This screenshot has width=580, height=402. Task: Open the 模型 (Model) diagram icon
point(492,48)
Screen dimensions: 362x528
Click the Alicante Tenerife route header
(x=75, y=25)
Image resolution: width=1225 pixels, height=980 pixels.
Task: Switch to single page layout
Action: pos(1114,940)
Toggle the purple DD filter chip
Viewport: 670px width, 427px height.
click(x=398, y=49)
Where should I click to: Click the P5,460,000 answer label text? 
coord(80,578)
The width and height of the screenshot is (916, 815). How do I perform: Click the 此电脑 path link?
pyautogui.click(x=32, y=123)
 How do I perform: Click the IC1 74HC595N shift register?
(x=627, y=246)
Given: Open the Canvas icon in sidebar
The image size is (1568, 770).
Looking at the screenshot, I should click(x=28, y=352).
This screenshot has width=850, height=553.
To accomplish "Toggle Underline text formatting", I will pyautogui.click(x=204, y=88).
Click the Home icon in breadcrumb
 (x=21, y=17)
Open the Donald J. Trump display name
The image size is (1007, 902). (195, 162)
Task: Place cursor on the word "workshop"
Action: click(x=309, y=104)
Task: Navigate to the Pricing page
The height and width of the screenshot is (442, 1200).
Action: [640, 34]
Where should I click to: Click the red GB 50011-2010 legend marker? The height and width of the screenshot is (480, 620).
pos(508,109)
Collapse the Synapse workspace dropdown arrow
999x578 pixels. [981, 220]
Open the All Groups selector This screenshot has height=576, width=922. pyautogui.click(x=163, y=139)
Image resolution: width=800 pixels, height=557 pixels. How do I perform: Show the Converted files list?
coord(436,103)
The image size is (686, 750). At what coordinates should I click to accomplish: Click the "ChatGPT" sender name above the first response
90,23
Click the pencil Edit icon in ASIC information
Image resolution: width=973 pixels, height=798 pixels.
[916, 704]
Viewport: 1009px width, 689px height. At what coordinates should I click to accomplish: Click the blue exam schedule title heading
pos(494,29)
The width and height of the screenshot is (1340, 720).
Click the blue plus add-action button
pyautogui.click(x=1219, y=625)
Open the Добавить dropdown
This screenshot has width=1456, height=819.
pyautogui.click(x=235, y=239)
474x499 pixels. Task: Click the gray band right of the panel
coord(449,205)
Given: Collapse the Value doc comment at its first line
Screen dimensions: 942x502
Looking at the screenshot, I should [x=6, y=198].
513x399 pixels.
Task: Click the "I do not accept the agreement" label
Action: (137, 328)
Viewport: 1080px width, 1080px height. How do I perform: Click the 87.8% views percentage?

REQUIREMENTS: Reproduce all of the data above line for line, with no changes.

RESULT OF THIS TASK:
This screenshot has width=580, height=402. Task: Open the 模型 (Model) diagram icon
point(492,48)
Screen dimensions: 362x528
Click the Alicante Tenerife route header
(x=75, y=25)
Image resolution: width=1225 pixels, height=980 pixels.
Task: Switch to single page layout
Action: pos(1114,940)
Toggle the purple DD filter chip
Viewport: 670px width, 427px height.
click(x=398, y=49)
Where should I click to: Click the P5,460,000 answer label text? 
coord(80,578)
The width and height of the screenshot is (916, 815). How do I perform: Click the 此电脑 path link?
pyautogui.click(x=32, y=123)
 How do I perform: Click the IC1 74HC595N shift register?
(x=627, y=246)
Given: Open the Canvas icon in sidebar
The image size is (1568, 770).
Looking at the screenshot, I should click(x=28, y=352).
This screenshot has width=850, height=553.
To accomplish "Toggle Underline text formatting", I will pyautogui.click(x=204, y=88).
Click the Home icon in breadcrumb
 (x=21, y=17)
Open the Donald J. Trump display name
The image size is (1007, 902). (195, 162)
Task: Place cursor on the word "workshop"
Action: click(x=309, y=104)
Task: Navigate to the Pricing page
The height and width of the screenshot is (442, 1200).
Action: [640, 34]
Where should I click to: Click the red GB 50011-2010 legend marker? The height and width of the screenshot is (480, 620).
pos(508,109)
Collapse the Synapse workspace dropdown arrow
999x578 pixels. [981, 220]
Open the All Groups selector This screenshot has height=576, width=922. pyautogui.click(x=163, y=139)
Image resolution: width=800 pixels, height=557 pixels. How do I perform: Show the Converted files list?
coord(436,103)
The image size is (686, 750). At what coordinates should I click to accomplish: Click the "ChatGPT" sender name above the first response
90,23
Click the pencil Edit icon in ASIC information
Image resolution: width=973 pixels, height=798 pixels.
[916, 704]
Viewport: 1009px width, 689px height. At what coordinates should I click to accomplish: Click the blue exam schedule title heading
pos(494,29)
The width and height of the screenshot is (1340, 720).
Click the blue plus add-action button
pyautogui.click(x=1219, y=625)
Open the Добавить dropdown
This screenshot has width=1456, height=819.
pyautogui.click(x=235, y=239)
474x499 pixels. Task: Click the gray band right of the panel
coord(449,205)
Given: Collapse the Value doc comment at its first line
Screen dimensions: 942x502
Looking at the screenshot, I should [x=6, y=198].
513x399 pixels.
Task: Click the "I do not accept the agreement" label
Action: (137, 328)
Viewport: 1080px width, 1080px height. How do I perform: Click the 87.8% views percentage?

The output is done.